_Task goal_
A single number is the answer here: the count of lines in the data below that include the word "computer".

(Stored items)
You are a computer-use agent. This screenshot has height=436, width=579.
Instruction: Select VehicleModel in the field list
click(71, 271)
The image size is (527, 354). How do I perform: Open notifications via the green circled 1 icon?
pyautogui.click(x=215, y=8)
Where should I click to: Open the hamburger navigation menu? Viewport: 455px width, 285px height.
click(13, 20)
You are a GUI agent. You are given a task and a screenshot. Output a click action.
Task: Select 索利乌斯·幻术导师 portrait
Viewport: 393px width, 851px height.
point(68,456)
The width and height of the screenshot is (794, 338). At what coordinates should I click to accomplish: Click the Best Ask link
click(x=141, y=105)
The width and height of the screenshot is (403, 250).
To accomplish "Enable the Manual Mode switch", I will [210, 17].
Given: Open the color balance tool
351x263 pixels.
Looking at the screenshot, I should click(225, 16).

---

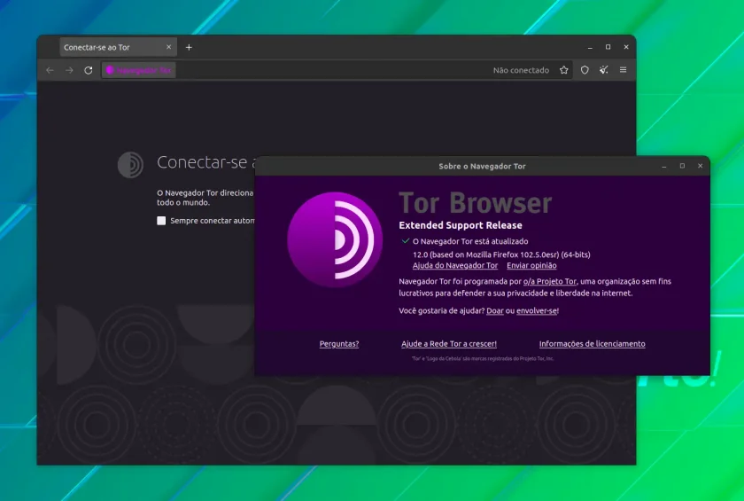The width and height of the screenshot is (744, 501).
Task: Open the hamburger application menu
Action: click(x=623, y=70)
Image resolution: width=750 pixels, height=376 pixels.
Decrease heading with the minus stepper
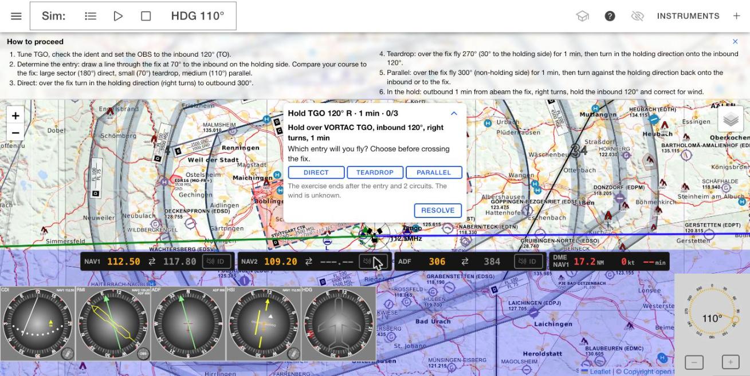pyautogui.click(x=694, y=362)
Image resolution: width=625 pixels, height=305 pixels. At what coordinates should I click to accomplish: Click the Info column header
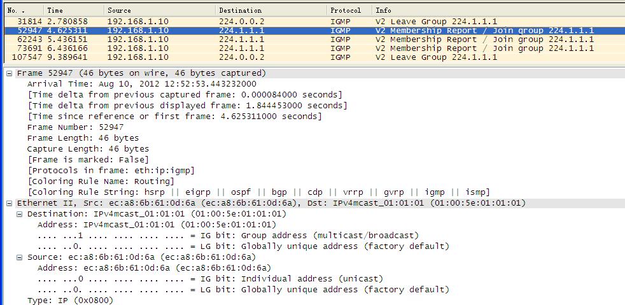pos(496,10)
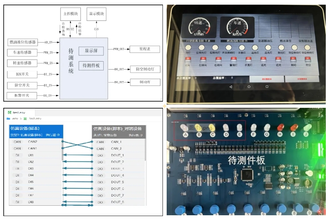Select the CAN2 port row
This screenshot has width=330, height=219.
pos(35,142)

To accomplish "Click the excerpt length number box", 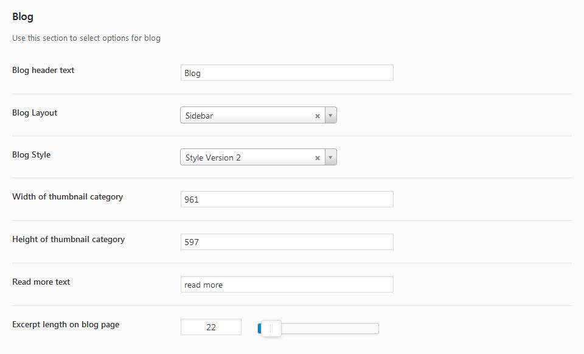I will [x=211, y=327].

---

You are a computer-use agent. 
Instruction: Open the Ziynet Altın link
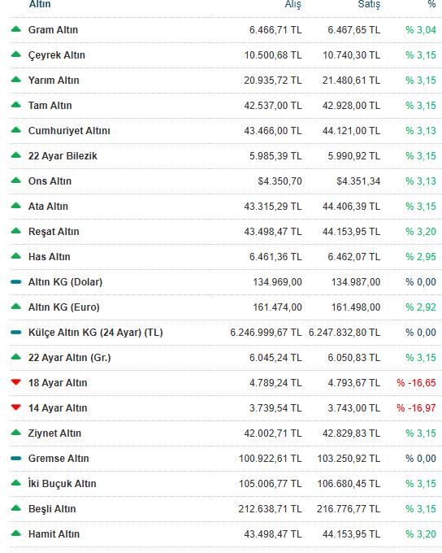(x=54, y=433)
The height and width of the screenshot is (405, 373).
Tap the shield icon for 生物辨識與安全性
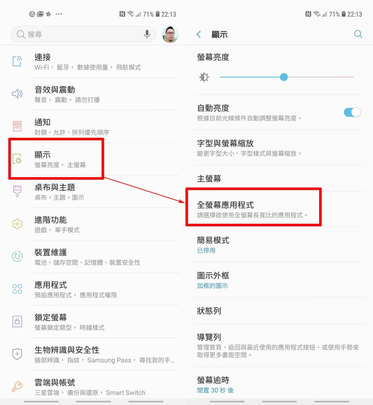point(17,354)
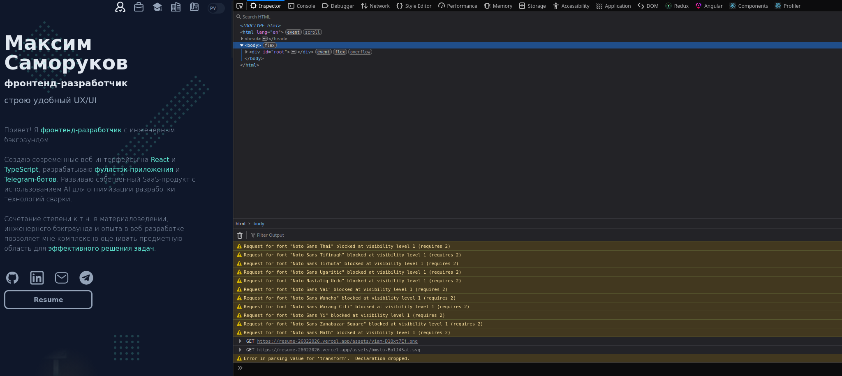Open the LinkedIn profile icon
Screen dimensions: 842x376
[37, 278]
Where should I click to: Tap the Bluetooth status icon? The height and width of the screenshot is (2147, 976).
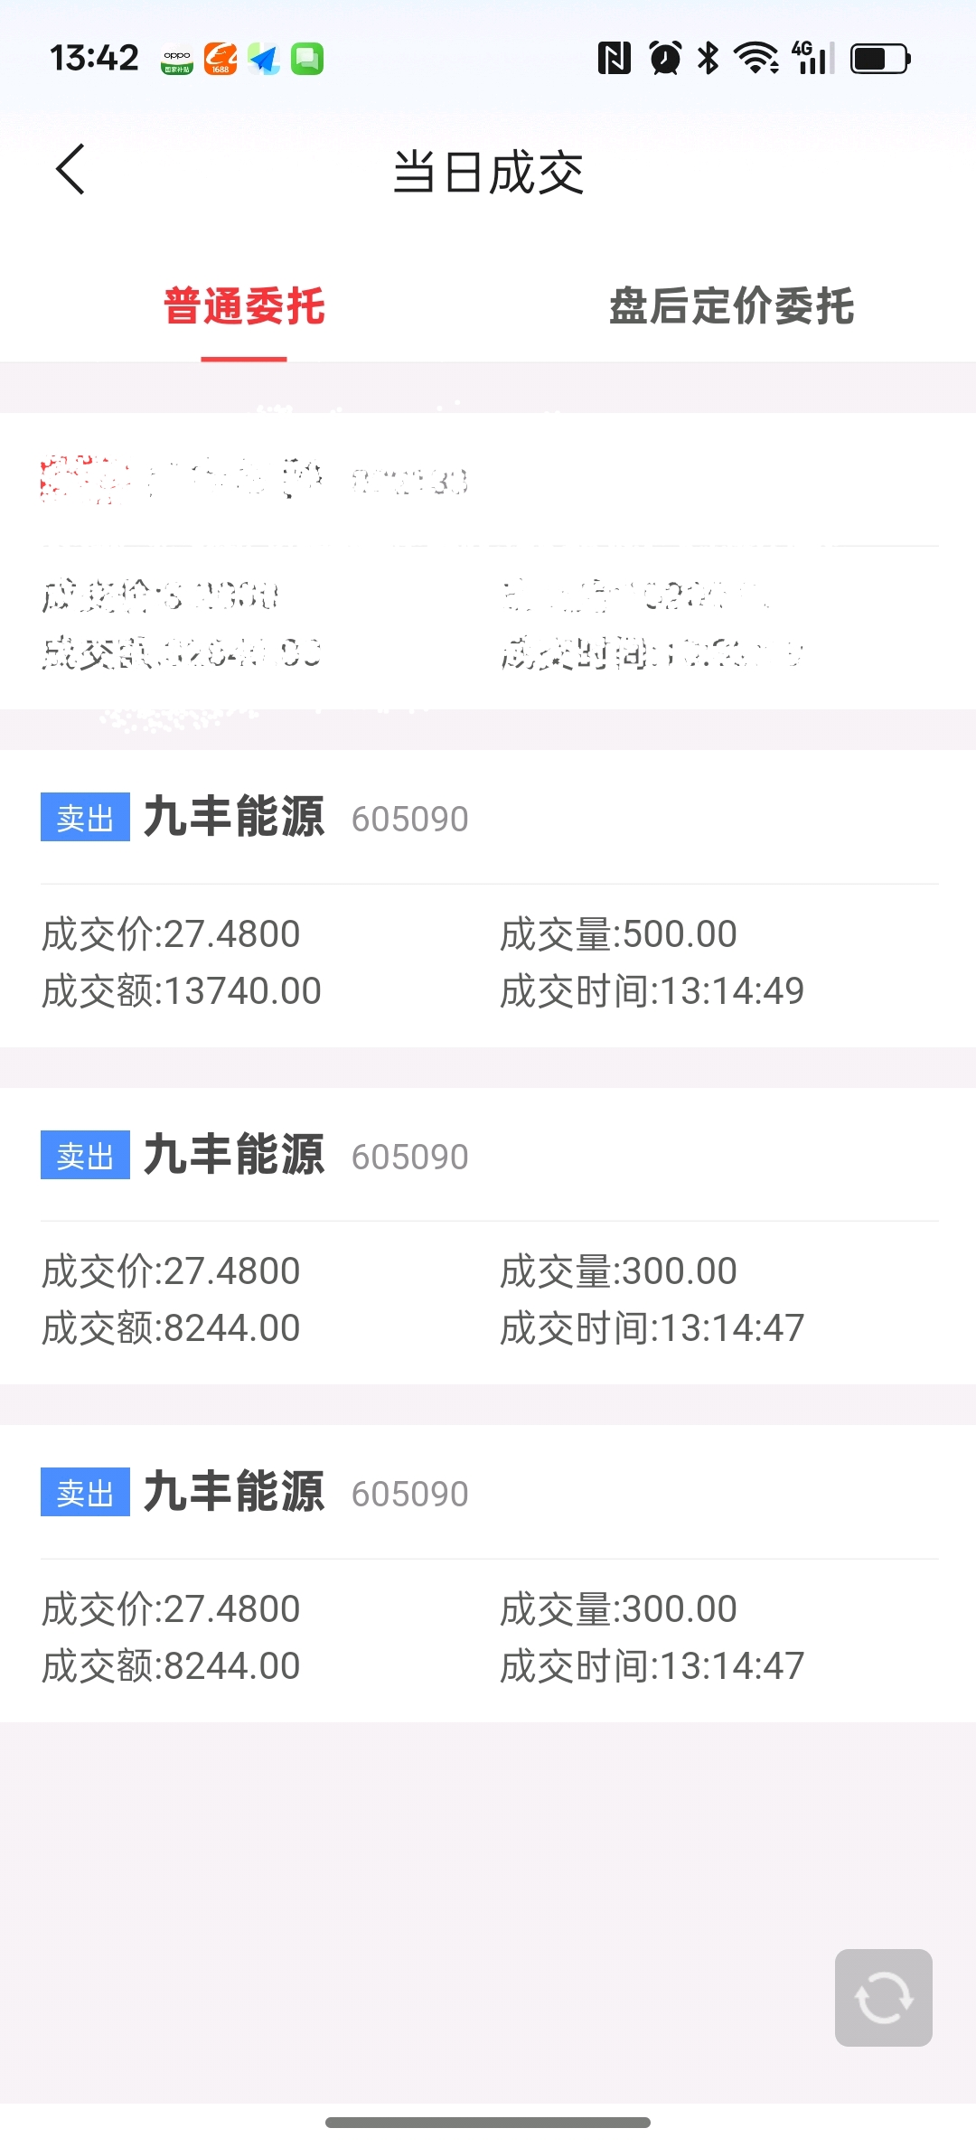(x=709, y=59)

_Your solution_
2